TASK ITEM: Make an exact copy, without pictures, of the lines below from the one containing "Given: Click the red EXIT button" to the last line, both ends included.

Records contained in a dataset:

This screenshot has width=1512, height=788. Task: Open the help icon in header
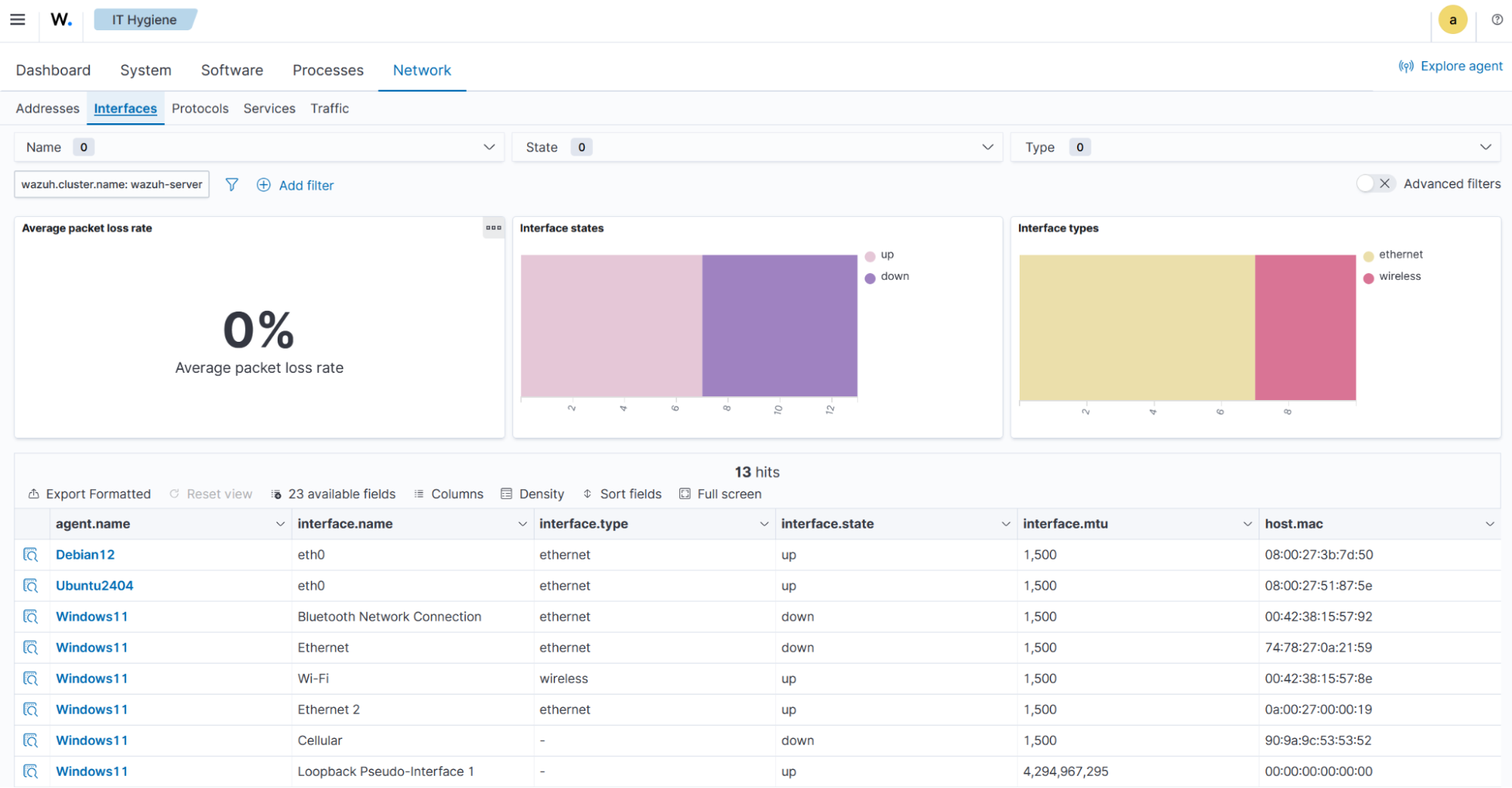coord(1497,20)
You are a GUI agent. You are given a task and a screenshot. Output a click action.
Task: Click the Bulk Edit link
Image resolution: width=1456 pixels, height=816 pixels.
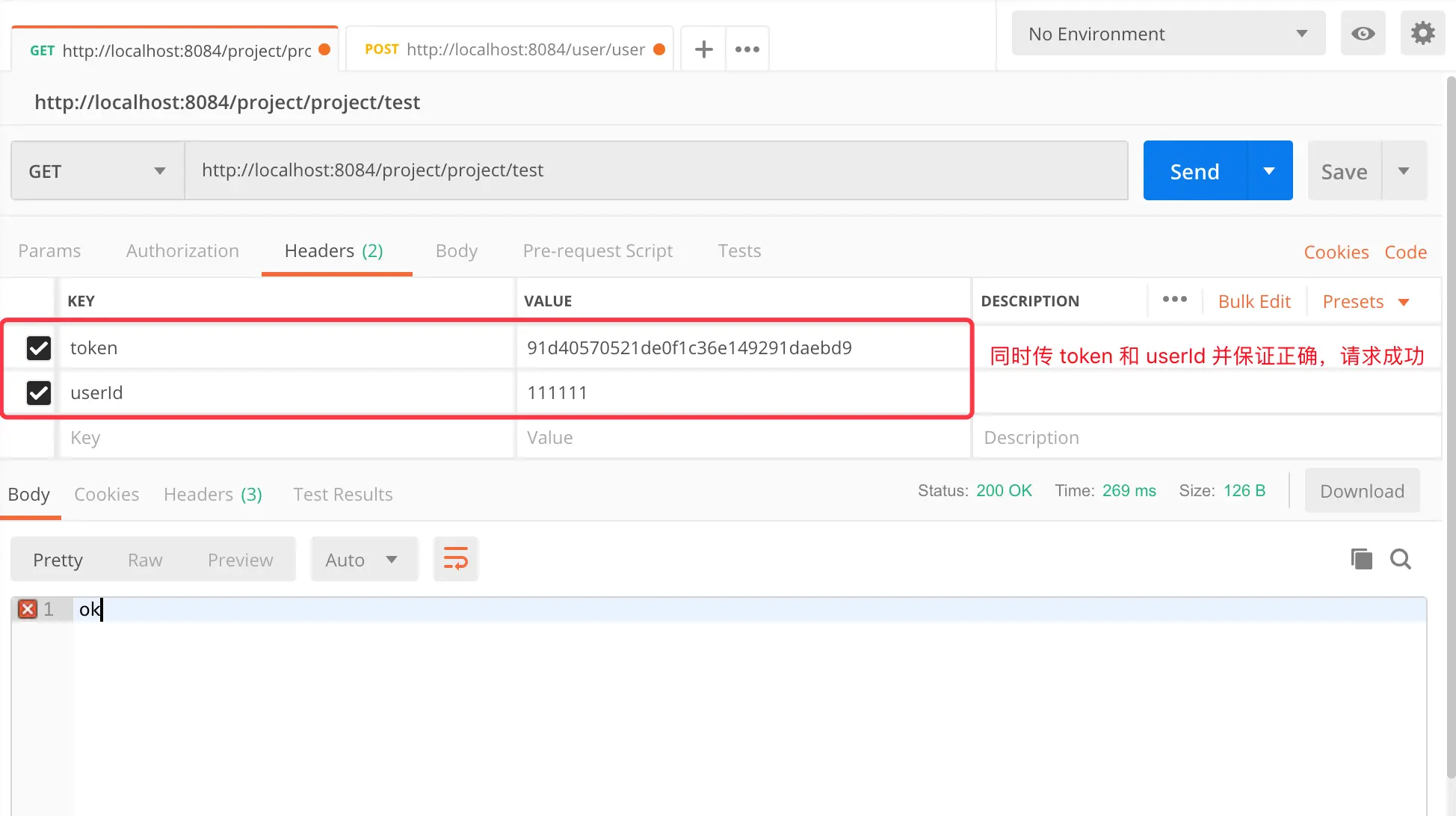click(1254, 302)
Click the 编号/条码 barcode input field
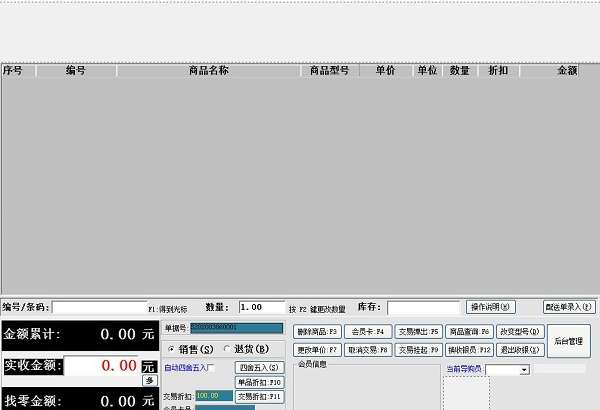The width and height of the screenshot is (600, 410). [99, 307]
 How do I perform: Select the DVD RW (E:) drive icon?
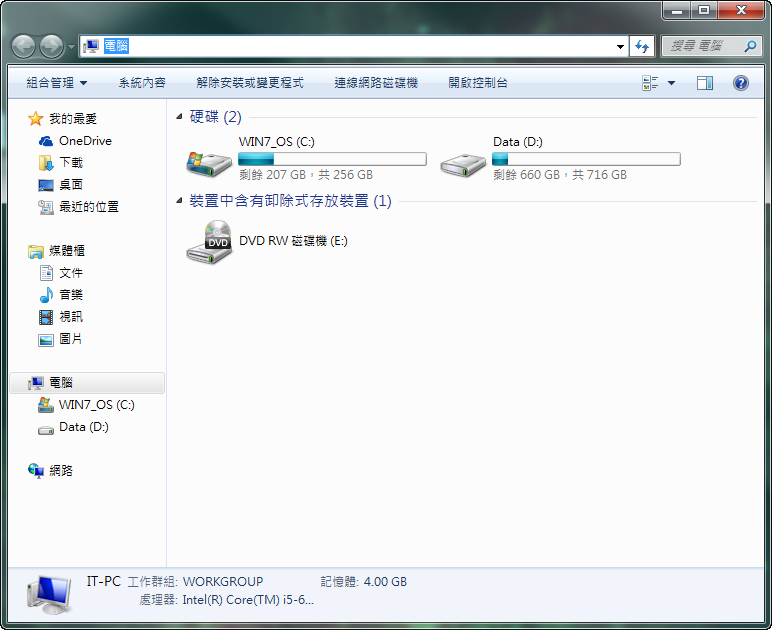tap(209, 242)
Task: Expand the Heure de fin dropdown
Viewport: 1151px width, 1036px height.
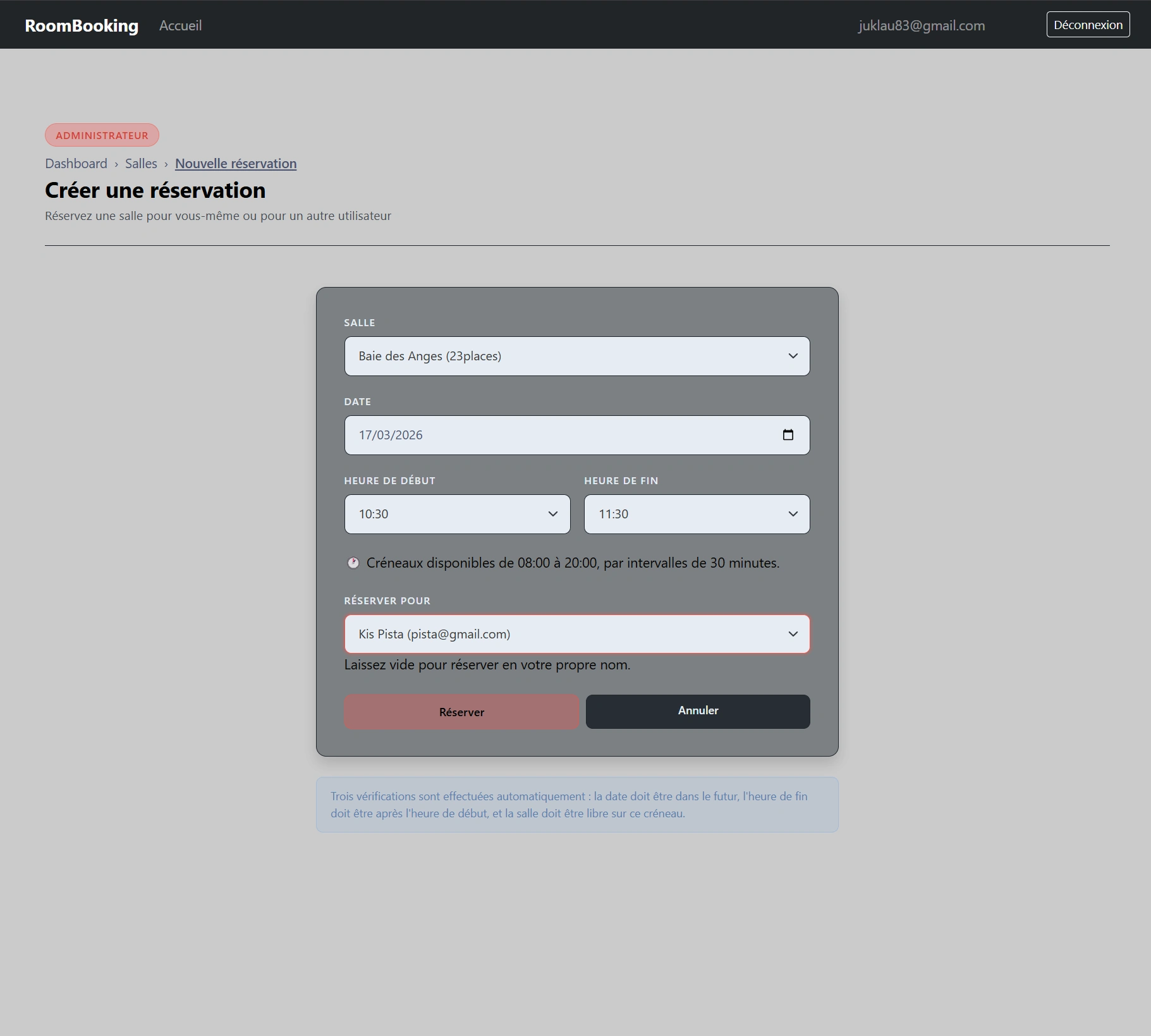Action: point(697,514)
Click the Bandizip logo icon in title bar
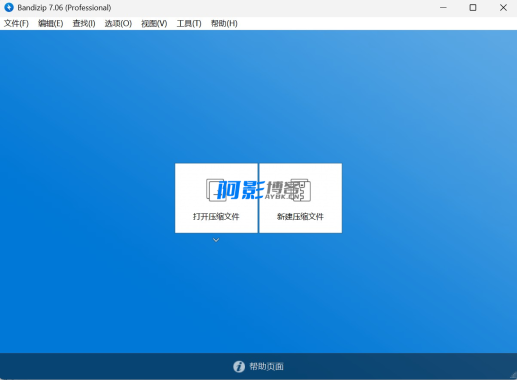The width and height of the screenshot is (517, 380). pyautogui.click(x=9, y=7)
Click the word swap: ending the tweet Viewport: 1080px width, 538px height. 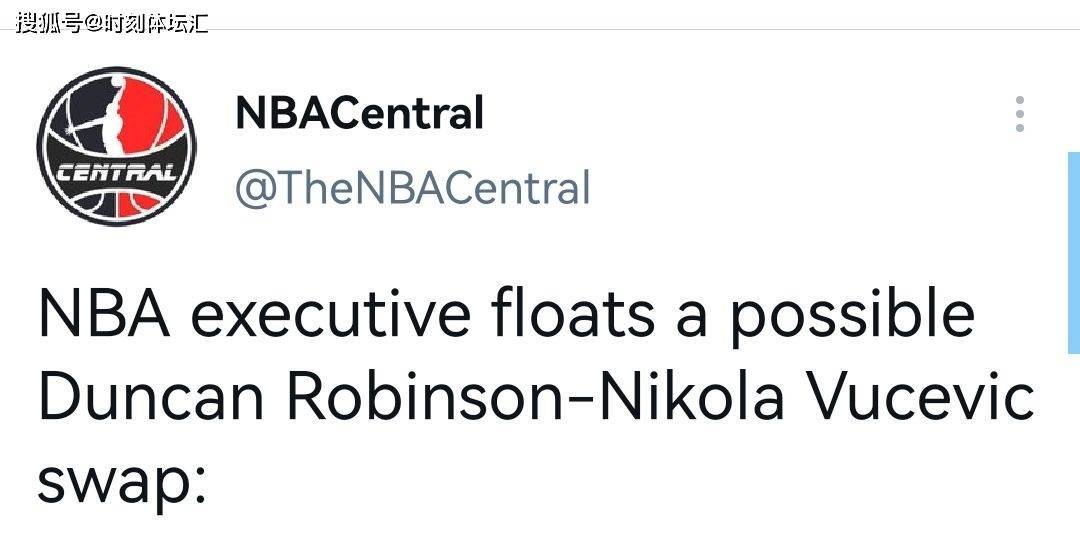point(122,482)
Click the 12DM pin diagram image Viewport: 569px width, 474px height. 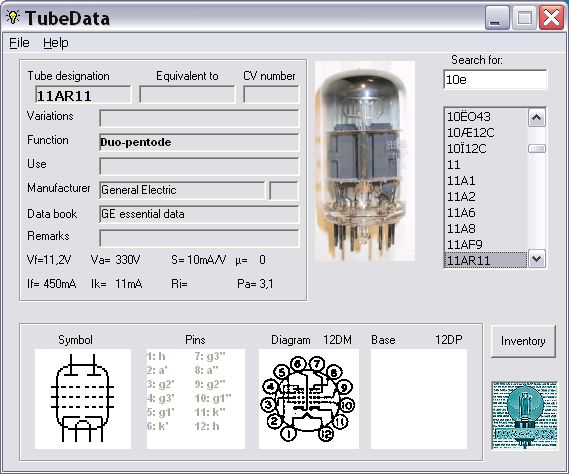click(309, 399)
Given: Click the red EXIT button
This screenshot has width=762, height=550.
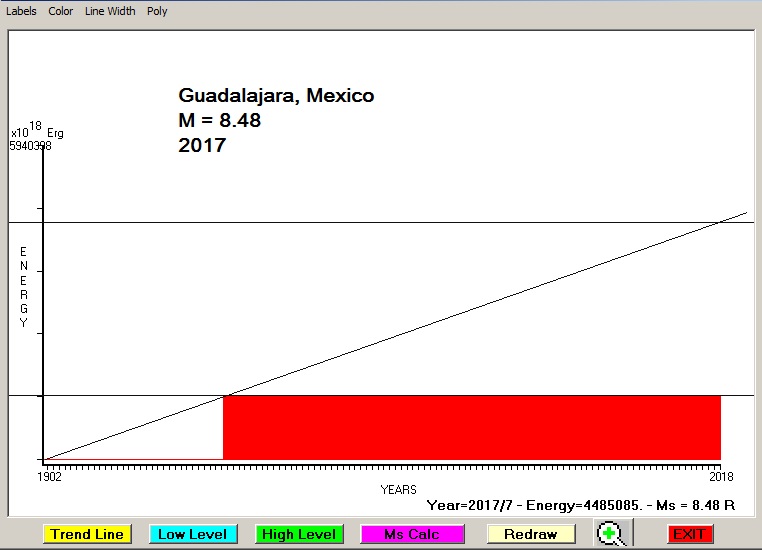Looking at the screenshot, I should pyautogui.click(x=689, y=534).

FINISHED EXERCISE:
Given: Click the red EXIT button
This screenshot has width=762, height=550.
Looking at the screenshot, I should pyautogui.click(x=689, y=534).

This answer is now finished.